ENTRIES PROVIDED »
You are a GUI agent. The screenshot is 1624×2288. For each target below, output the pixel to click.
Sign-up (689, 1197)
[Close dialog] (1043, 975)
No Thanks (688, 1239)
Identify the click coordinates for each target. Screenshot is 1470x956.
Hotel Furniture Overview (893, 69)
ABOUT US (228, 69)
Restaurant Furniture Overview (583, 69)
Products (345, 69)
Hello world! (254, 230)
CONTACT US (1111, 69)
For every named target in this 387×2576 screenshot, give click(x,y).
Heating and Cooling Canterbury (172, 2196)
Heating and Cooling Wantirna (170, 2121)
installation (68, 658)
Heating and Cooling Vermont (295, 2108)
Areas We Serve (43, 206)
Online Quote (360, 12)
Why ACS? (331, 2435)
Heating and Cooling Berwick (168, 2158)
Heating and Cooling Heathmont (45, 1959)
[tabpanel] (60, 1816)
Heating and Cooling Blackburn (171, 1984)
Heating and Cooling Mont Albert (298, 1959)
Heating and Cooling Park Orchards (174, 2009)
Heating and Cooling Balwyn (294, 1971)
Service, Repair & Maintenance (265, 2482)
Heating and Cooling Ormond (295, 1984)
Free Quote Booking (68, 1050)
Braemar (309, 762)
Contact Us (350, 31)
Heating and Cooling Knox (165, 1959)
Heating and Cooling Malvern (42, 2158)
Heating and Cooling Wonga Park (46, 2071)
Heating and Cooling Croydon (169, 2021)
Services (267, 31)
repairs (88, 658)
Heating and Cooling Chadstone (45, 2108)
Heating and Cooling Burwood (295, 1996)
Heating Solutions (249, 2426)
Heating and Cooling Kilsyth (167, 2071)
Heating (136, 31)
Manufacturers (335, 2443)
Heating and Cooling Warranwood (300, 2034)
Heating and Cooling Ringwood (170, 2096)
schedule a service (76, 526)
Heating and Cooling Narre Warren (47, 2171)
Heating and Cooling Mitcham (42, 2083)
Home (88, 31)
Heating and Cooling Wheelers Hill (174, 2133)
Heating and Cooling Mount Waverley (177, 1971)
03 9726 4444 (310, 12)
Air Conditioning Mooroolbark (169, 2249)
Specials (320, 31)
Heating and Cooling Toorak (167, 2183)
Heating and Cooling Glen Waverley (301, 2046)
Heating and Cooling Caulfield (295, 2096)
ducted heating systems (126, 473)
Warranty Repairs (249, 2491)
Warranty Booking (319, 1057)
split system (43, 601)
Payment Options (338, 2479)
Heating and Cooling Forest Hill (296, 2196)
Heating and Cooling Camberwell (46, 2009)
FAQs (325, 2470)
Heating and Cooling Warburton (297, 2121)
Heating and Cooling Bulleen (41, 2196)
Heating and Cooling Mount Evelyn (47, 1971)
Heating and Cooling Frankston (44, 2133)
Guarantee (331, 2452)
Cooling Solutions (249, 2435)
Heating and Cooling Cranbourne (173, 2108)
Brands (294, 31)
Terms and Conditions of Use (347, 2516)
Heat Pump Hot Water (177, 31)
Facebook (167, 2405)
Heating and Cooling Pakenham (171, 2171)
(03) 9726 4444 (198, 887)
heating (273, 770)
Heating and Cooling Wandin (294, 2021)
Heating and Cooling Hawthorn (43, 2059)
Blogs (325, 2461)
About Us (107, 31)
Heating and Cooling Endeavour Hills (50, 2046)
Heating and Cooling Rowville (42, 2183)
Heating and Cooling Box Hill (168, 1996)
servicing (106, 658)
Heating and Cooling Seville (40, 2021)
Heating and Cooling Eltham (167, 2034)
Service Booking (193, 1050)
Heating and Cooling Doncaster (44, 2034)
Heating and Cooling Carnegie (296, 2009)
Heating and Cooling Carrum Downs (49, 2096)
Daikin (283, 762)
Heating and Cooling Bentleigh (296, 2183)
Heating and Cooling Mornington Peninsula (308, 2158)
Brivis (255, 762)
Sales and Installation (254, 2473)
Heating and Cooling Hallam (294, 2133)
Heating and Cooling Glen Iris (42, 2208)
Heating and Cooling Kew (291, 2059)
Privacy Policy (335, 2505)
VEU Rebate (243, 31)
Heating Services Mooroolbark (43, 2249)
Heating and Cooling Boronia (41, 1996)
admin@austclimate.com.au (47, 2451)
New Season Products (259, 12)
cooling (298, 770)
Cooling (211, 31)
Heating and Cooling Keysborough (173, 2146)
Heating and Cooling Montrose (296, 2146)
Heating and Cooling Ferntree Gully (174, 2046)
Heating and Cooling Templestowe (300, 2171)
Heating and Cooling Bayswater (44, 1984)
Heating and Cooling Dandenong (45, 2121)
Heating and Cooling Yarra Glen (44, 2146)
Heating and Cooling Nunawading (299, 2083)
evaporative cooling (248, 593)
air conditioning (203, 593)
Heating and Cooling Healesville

WHAT YOU ARE ASKED TO DO »
The answer should be an exact copy of the data.

RESULT FOR THIS EXERCISE »
You are a GUI agent. The screenshot is 1624×2288. For each target below, output the pixel to click.
Sign-up (689, 1197)
[Close dialog] (1043, 975)
No Thanks (688, 1239)
Identify the click coordinates for each target. Screenshot is 1470x956.
Hotel Furniture Overview (893, 69)
ABOUT US (228, 69)
Restaurant Furniture Overview (583, 69)
Products (345, 69)
Hello world! (254, 230)
CONTACT US (1111, 69)
For every named target in this 387×2576 screenshot, give click(x,y).
Heating and Cooling Canterbury (172, 2196)
Heating and Cooling Wantirna (170, 2121)
installation (68, 658)
Heating and Cooling Vermont (295, 2108)
Areas We Serve (43, 206)
Online Quote (360, 12)
Why ACS? (331, 2435)
Heating and Cooling Berwick (168, 2158)
Heating and Cooling Heathmont (45, 1959)
[tabpanel] (60, 1816)
Heating and Cooling Blackburn (171, 1984)
Heating and Cooling Mont Albert (298, 1959)
Heating and Cooling Park Orchards (174, 2009)
Heating and Cooling Balwyn (294, 1971)
Service, Repair & Maintenance (265, 2482)
Heating and Cooling Ormond (295, 1984)
Free Quote Booking (68, 1050)
Braemar (309, 762)
Contact Us (350, 31)
Heating and Cooling Knox (165, 1959)
Heating and Cooling Malvern (42, 2158)
Heating and Cooling Wonga Park (46, 2071)
Heating and Cooling Croydon (169, 2021)
Services (267, 31)
repairs (88, 658)
Heating and Cooling Chadstone (45, 2108)
Heating and Cooling Burwood (295, 1996)
Heating Solutions (249, 2426)
Heating and Cooling Kilsyth (167, 2071)
Heating (136, 31)
Manufacturers (335, 2443)
Heating and Cooling Warranwood (300, 2034)
Heating and Cooling Ringwood (170, 2096)
schedule a service (76, 526)
Heating and Cooling Narre Warren (47, 2171)
Heating and Cooling Mitcham (42, 2083)
Home (88, 31)
Heating and Cooling Wheelers Hill (174, 2133)
Heating and Cooling Mount Waverley (177, 1971)
03 9726 4444 (310, 12)
Air Conditioning Mooroolbark (169, 2249)
Specials (320, 31)
Heating and Cooling Toorak (167, 2183)
Heating and Cooling Glen Waverley (301, 2046)
Heating and Cooling Caulfield (295, 2096)
ducted heating systems (126, 473)
Warranty Repairs (249, 2491)
Warranty Booking (319, 1057)
split system (43, 601)
Payment Options (338, 2479)
Heating and Cooling Forest Hill (296, 2196)
Heating and Cooling Camberwell (46, 2009)
FAQs (325, 2470)
Heating and Cooling Warburton (297, 2121)
Heating and Cooling Bulleen (41, 2196)
Heating and Cooling Mount Evelyn (47, 1971)
Heating and Cooling Frankston (44, 2133)
Guarantee (331, 2452)
Cooling Solutions (249, 2435)
Heating and Cooling Cranbourne (173, 2108)
Brands (294, 31)
Terms and Conditions of Use (347, 2516)
Heat Pump Hot Water (177, 31)
Facebook (167, 2405)
Heating and Cooling Pakenham (171, 2171)
(03) 9726 4444 (198, 887)
heating (273, 770)
Heating and Cooling Wandin (294, 2021)
Heating and Cooling Hawthorn (43, 2059)
Blogs (325, 2461)
About Us (107, 31)
Heating and Cooling Endeavour Hills (50, 2046)
Heating and Cooling Rowville (42, 2183)
Heating and Cooling Box Hill (168, 1996)
servicing (106, 658)
Heating and Cooling Seville (40, 2021)
Heating and Cooling Eltham (167, 2034)
Service Booking (193, 1050)
Heating and Cooling Doncaster (44, 2034)
Heating and Cooling Carnegie (296, 2009)
Heating and Cooling Carrum Downs (49, 2096)
Daikin (283, 762)
Heating and Cooling Bentleigh (296, 2183)
Heating and Cooling Mornington Peninsula (308, 2158)
Brivis (255, 762)
Sales and Installation (254, 2473)
Heating and Cooling Hallam (294, 2133)
Heating and Cooling Glen Iris (42, 2208)
Heating and Cooling Kew (291, 2059)
Privacy Policy (335, 2505)
VEU Rebate (243, 31)
Heating Services Mooroolbark (43, 2249)
Heating and Cooling Boronia (41, 1996)
admin@austclimate.com.au (47, 2451)
New Season Products (259, 12)
cooling (298, 770)
Cooling (211, 31)
Heating and Cooling Keysborough (173, 2146)
Heating and Cooling Montrose (296, 2146)
Heating and Cooling Ferntree Gully (174, 2046)
Heating and Cooling Templestowe (300, 2171)
Heating and Cooling Bayswater (44, 1984)
Heating and Cooling Dandenong (45, 2121)
Heating and Cooling Yarra Glen (44, 2146)
Heating and Cooling Nunawading (299, 2083)
evaporative cooling (248, 593)
air conditioning (203, 593)
Heating and Cooling Healesville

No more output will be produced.